The bill, however, does not contain the $5.7 billion U.S. President Donald Trump wanted for a border wall. It now needs the president’s signature ahead of a deadline of Friday at midnight to become law. 

The White House said earlier in the day that Trump will sign the bill, but that he will also declare a national emergency to get the wall built.

“The President is once again delivering on his promise to build the wall, protect the border, and secure our great country,” said Press Secretary Sarah Sanders. 

An emergency declaration to shift funding from other federal priorities to the border is expected to face swift legal challenge.

The White House says Trump will sign the bill, but will also declare a national emergency to get the funding her wants to build the wall. (Evan Vucci/Associated Press)

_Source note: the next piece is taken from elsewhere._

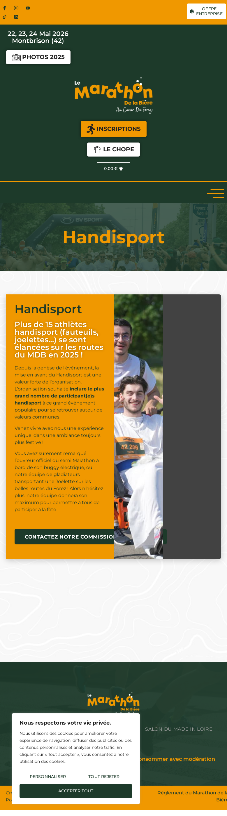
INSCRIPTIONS (114, 129)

The bipartisan legislation provides more than $300 billion US to fund the Department of Homeland Security and a range of other federal agencies through Sept. 30, the end of the current fiscal year. Funding is due to expire for those agencies on Friday.

While it does not contain the money Trump demanded for the wall, it does contain $1.37 billion US in new money to help build 88.5 km of new physical barriers on the border. It is the same level of funding Congress appropriated for border security measures last year, including barriers but not concrete walls.

Trump will almost certainly face legal challenges if he does declare a national emergency to get additional funding for a U.S.-Mexico border wall, circumventing the power of Congress to set spending policy.

Legal scholars said it is unclear how such a step would play out, but they agree a court test would likely focus on whether an emergency actually exists on the southern border and on the limits of presidential power over taxpayer funds.

House Speaker Nancy Pelosi said she might file a legal challenge. 

“We will review our options,” she said, adding that Democrats would response “appropriately.”

Legal challenge could bump up against 2020 election

A long legal fight could stretch into Trump’s 2020 re-election bid, and embolden critics who already accuse him of authoritarian tendencies and unpredictable swerves in policy-making.

Some Democratic state attorneys general are already saying they may go to court to block any declaration of a national emergency on the southern border.

Attorney General Xavier Becerra of California wrote Thursday on Twitter that any border crisis is of the president’s own making and “we will do what we must to hold him accountable.”

His counterpart in Washington state, Bob Ferguson, said that if Trump’s declaration depletes federal aid to the state, he’ll “take appropriate steps to block this unlawful action.”

The Democratic Party’s field of presidential hopefuls was split on support for the bill.

It won support from Sen. Amy Klobuchar of Minnesota, who launched her presidential campaign Sunday, and from Vermont Independent Sen. Bernie Sanders, who is expected to join the Democratic primary soon. Ohio Sen. Sherrod Brown, another Democrat weighing a presidential run, also voted in favor.

White House hopefuls who opposed the legislation include California Sen. Kamala Harris, New Jersey Sen. Cory Booker, Massachusetts Sen. Elizabeth Warren and New York Sen. Kirsten Gillibrand.

Sanders said he has “concerns” about the bill but “I cannot turn my back on” federal workers who would have to work unpaid in a government shutdown.